So far as I know, English has no meaningful distinction between categories that depends on whether an expression has a single word or has several words. Of course, the English language has a distinction between the words "phrase" and "word", but that's English, not English grammar.
On the other hand, you do very often see linguists distinguishing a grammatical type with name ending in "P" from one not ending in "P" depending on how many words an expression has. But this is always wrong and results from confusion between English grammar and the English language.
An NP can have a Determiner, though it needn't, but a N cannot -- it has nothing to do with how many words there are, per se, though of course if there is both an explicit N and an explicit Det, an expression has multiple words and is a NP rather than an N, but this is because there is a Det, not because there are two or more words.
A good rule about coordinating conjunctions is that the grammatical categories coordinated are always the same, but it will take you only a few seconds of experimentation to discover that a single word and a multiword expression can perfectly well be coordinated with "and". The number of words is not what matters.
Another good general rule, in my opinion, is that modification does not change category.
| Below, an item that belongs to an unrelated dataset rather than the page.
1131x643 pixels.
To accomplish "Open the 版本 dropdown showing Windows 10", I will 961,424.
I derive this from my reading of McCawley's The Syntactic Phenomena of English, though I don't know that M. actually states this as a general principle. This is in direct conflict with the (incorrect) notion that category is connected with the number of words in an expression. Following this principle, "very warm" must be an A (not AP), since "warm" is an A and "very" modifies "warm".
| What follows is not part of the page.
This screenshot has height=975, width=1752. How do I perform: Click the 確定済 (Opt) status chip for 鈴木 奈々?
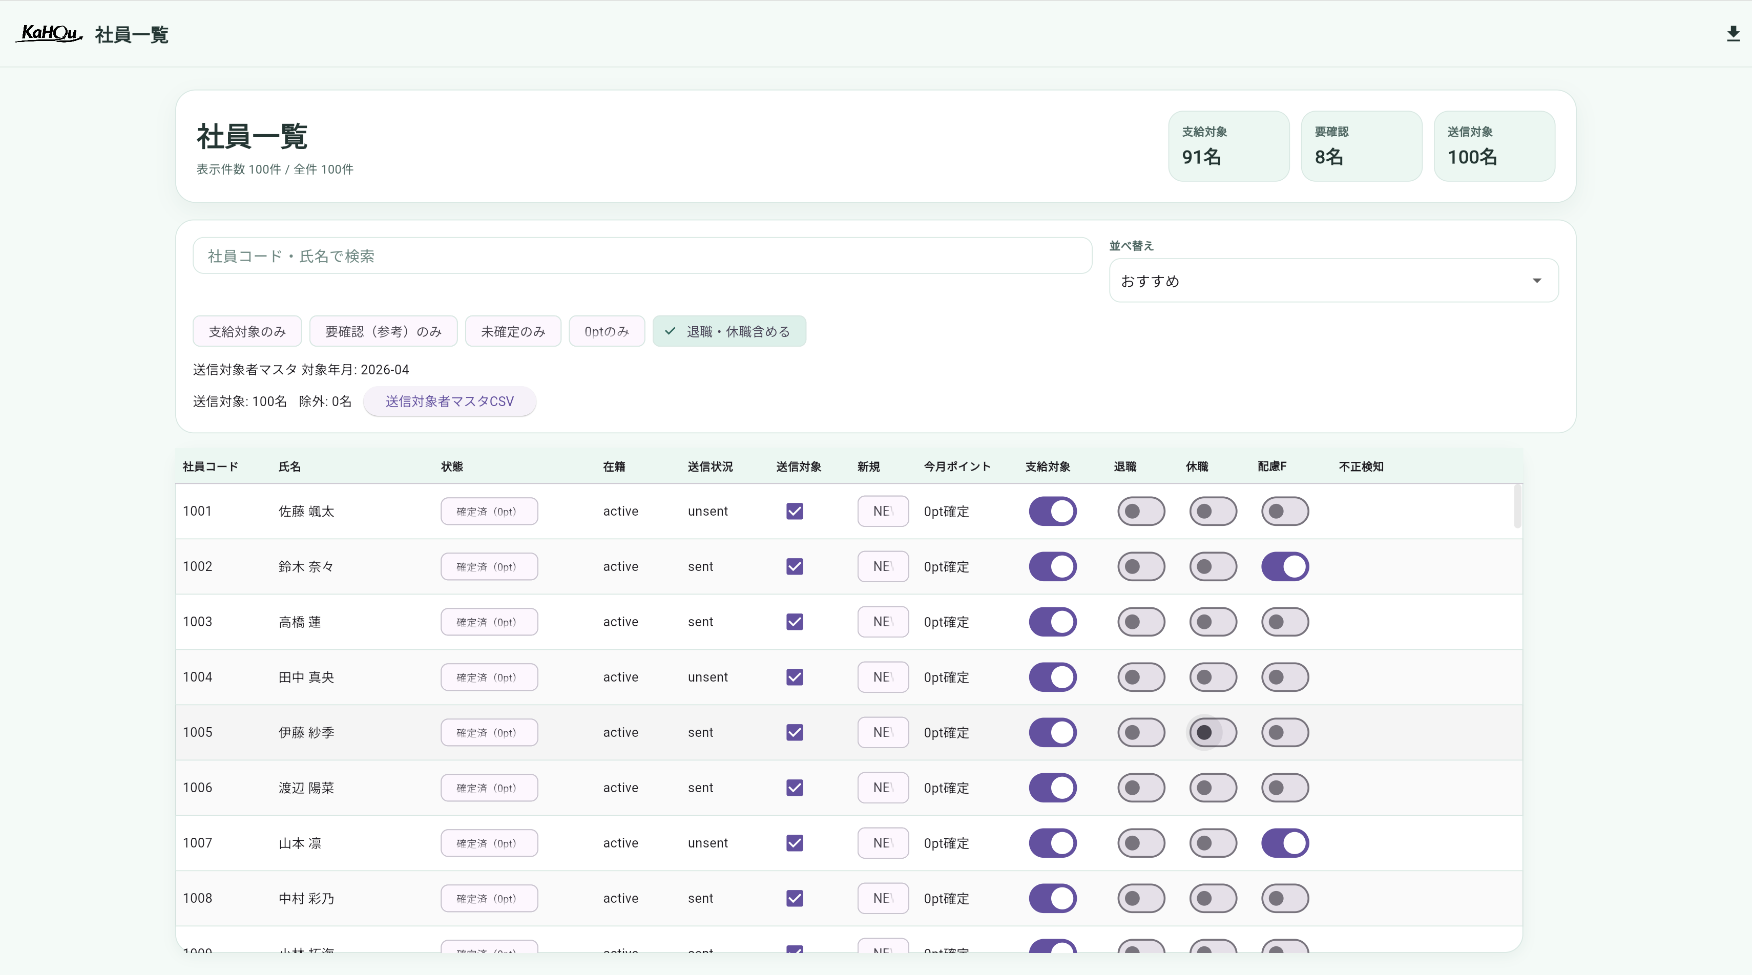[488, 566]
There is a categorial difference between A (adjective) and AP (adjective phrase) that is connected with whether a modifier comes before or after a N that it modifies, AP tending to come after. But this is a difference in complexity, not number of words. Compare
a bought chicken
a ready to eat chicken
a chicken bought ready to eat
*a bought ready to eat chicken
You may find a stylistic difference that seems to depend on number of words -- compare "a forest dark and dank" with ?"a forest dank" or ?"a forest very dark", where a postnominal modifer is used for poetic effect.